§ Objective a: In the forum thread about Starfish, why will the new owner wait until Monday to pick him up?

# Starfish is adoption pending



## fostermom (Sep 6, 2007)

He met his new owner today. She's 22 and lives with her parents right now, she just graduated college. Her brother adopted one of his littermates, which was a part of our deciding to meet with her. She's just adorable and will be calling him Charlie. She'll pick him up on Monday (she works all weekend this weekend and wants to have time to bond with him).


----------



## Oaklys Dad (Dec 28, 2005)

Congratulations finding your forever home Starfish, I mean Charlie.


----------



## Dexell1827 (Feb 23, 2011)

Aww, congrats to Charlie!!!


----------



## saus (May 7, 2011)

Yeay, Charlie! You are such a sweetie pie! And fostermom, I know letting him go will be a bit hard.


----------



## goldencontriever3 (Nov 7, 2008)

Congratulations Charlie! Thank you for helping him find his furever home.


----------



## Dallas Gold (Dec 22, 2007)

That's wonderful! Can you slip in her adoption contract that she must join GRF and post photos? I'm going to miss seeing Starfish grow up!


----------



## Karen519 (Aug 21, 2006)

*Congratulations!*

Congratulations, charlie!!


----------



## CAROLINA MOM (May 12, 2009)

Congratulations, enjoy your new home Charlie.

Job well done Fostermom


----------



## Feldenak (May 8, 2011)

Yay Charlie. I love these kinds of stories as opposed to the heartbreaking illness ones.


----------



## inge (Sep 20, 2009)

Oh, great!!!!Congratulations...!


----------



## Our3dogs (Apr 3, 2008)

What wonderful news! Good luck, Charlie!


----------



## BeauShel (May 20, 2007)

Congratulations Charlie on getting your furever home. And still getting to see one of your littermates is so cool. Tell your Mom she needs to join so we can watch you grow up.


----------



## Allan's Girl (Apr 16, 2009)

Yay Charlie! I hope it's the best forever home ever!


----------



## LovelyGold (Nov 4, 2010)

Congratulations to Charlie and his new mistress! So glad that with your care he's found an awesome home!


----------

§ Objective b: Lay out the records as a two-column CSV with the columns request and location, one row per request. Put each value in one quoted field, with line breaks turned into spaces, and leave out the pictures. Begin at the line in the records that has "Viewport: 181px width, 118px" and stop after the last line of the records.

§ Given data:
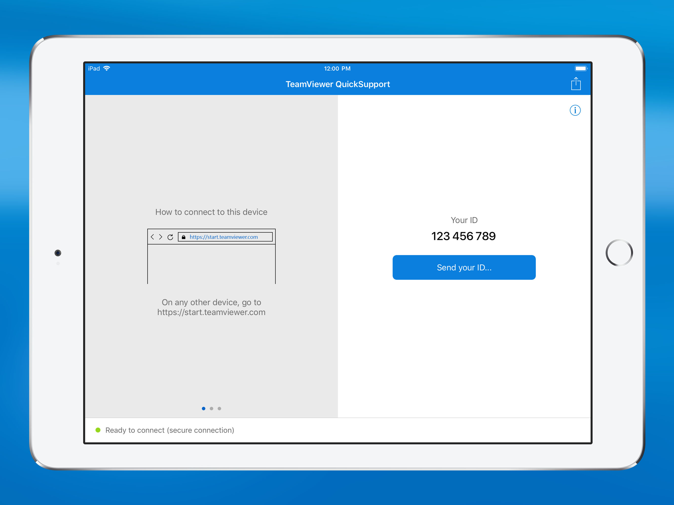Viewport: 674px width, 505px height.
Task: Tap the battery icon in status bar
Action: point(580,68)
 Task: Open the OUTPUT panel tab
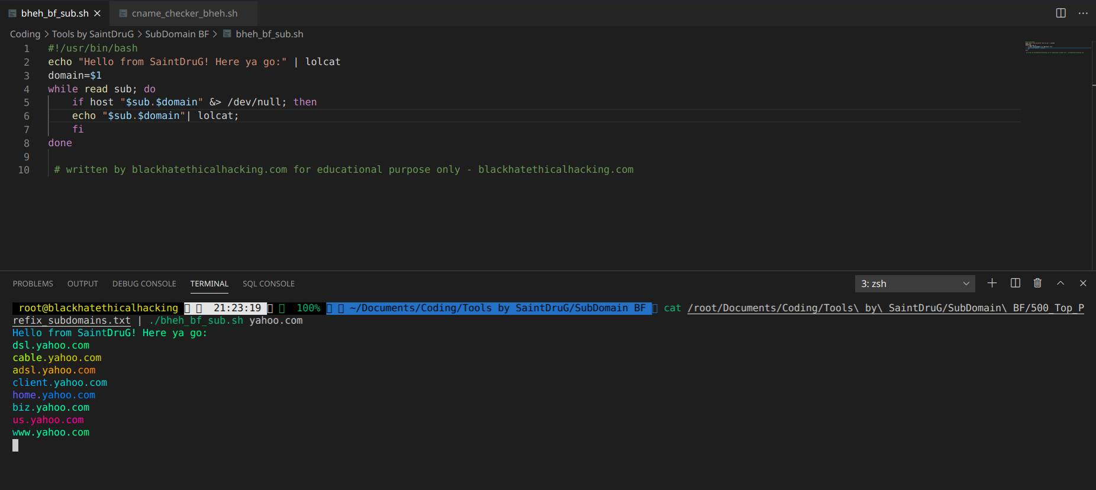click(x=83, y=283)
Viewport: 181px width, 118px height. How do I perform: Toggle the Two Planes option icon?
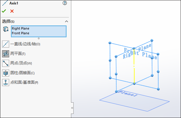[6, 54]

§ Problem solution a: She works all weekend this weekend and wants to have time to bond with him, so she'll pick him up on Monday.

§ Problem solution b:
request,location
"Viewport: 181px width, 118px height. How do I perform: Toggle the Two Planes option icon?","[6, 54]"